Start applying mulch before the new season’s shoots get too long, as they can break off easily by brushing against them. Apply enough mulch to last a season. The RSSA recommends Neutrog’s Whoflungdung, which is a certified organic mulch, biologically activated, nutrient rich and weed free.



Fertilise early in the month with Neutrog Sudden Impact for Roses. As the soil should be damp from Winter and Spring rains, try and apply prior to forecast rain, then no “watering-in” will be necessary. Standard roses and climbers should be securely tied to their supports.

As shoots get to 15cm in length, apply preventative fungicides to avoid bad infestations of black spot, rust and mildew. A couple of sprays, a fortnight apart, mid to late September and early October may be required. Avoid using strong pesticides on Aphids and Grubs, instead try Organic oils (such as Eco-Oil or Eco-Neem) or one of the natural sprays (such as Natrasoap) to control bad infestations.
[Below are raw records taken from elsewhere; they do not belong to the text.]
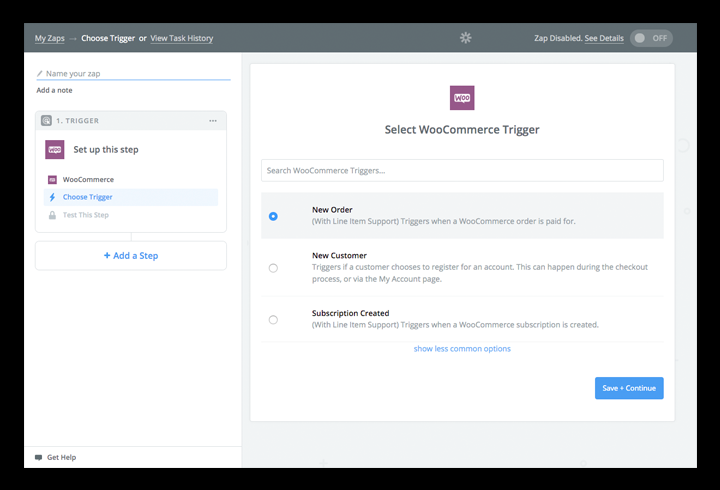
Task: Open View Task History link
Action: 181,38
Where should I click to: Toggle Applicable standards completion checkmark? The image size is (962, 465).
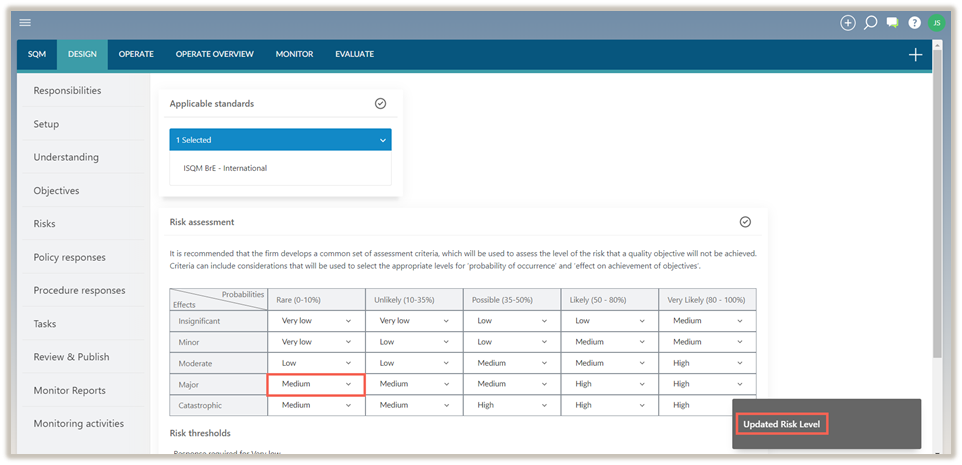pyautogui.click(x=380, y=103)
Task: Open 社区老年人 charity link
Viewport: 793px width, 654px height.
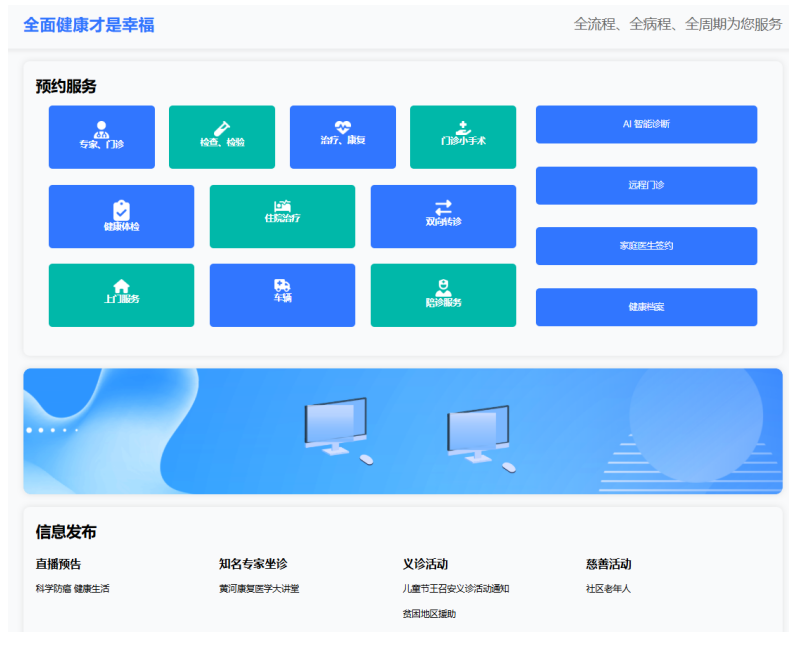Action: 608,589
You can also wash off Aphids with a spray of water.



Spring flowering commences and this is the time to visit rose gardens. A visit to Adelaide’s Veale Gardens on South Terrace, Rymill Park and the Adelaide International Rose Garden, within the Adelaide Botanic Garden, is highly recommended.

If the Spring is unusually wet, additional fungicide sprays may be required to keep roses performing well. Early morning is the best time to water and pick blooms for indoors. Place them in a bucket of water immediately after removal.



Some of the later flowering roses will now be in full flush. Earlier flowering cultivars should have their spent blooms removed by taking the dead flower and around 15cm of stem down to the second five leaflet to encourage new shoots and flowers. As the weather warms up, roses will now require supplementary irrigation to maintain peak condition.



Commence regular irrigation if there is a lack of rainfall. Remove weeds as they appear and maintain a “dead bloom” removal program to maximise repeat flowering. Strong new shoots (water shoots) from the base of roses may need the support of a stake until they mature and harden. Don’t confuse them with suckers from the understock (which have a different leaf).

Usually the second flush of roses occurs around Christmas time and you can sit back and enjoy looking at your roses during the Christmas – New Year period.


Kelvin Trimper AM is Past President of the World Federation of Rose Societies, Life Member and Vice-President of the Rose Society of S.A.